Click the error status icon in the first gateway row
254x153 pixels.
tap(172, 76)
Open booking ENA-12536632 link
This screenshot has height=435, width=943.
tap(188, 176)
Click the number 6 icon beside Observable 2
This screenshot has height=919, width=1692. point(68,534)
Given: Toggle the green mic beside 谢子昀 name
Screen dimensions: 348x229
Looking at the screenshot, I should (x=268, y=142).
________________
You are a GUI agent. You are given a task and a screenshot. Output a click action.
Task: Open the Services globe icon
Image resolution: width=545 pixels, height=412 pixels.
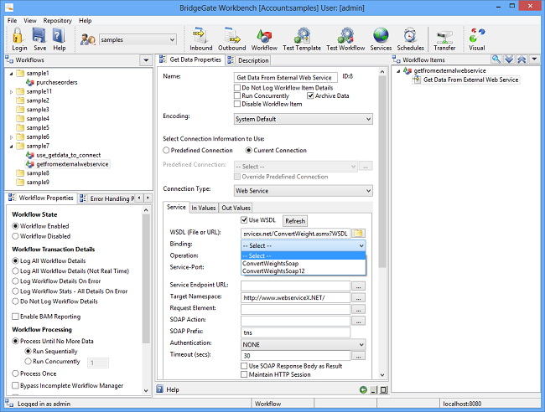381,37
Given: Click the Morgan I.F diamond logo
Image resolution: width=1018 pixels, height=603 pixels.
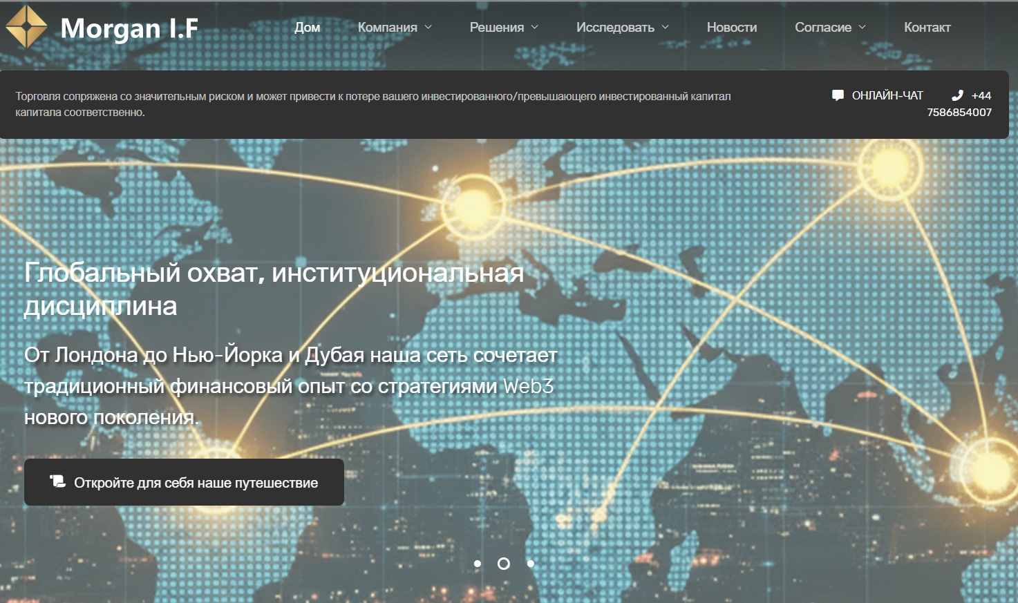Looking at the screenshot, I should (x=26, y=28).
________________
## INSTRUCTIONS FOR THE TASK
List each line of the entries that holds the string "Open".

## ANSWER FOR THE TASK
Open booking ENA-12536632 link
Task: Open the Services globe icon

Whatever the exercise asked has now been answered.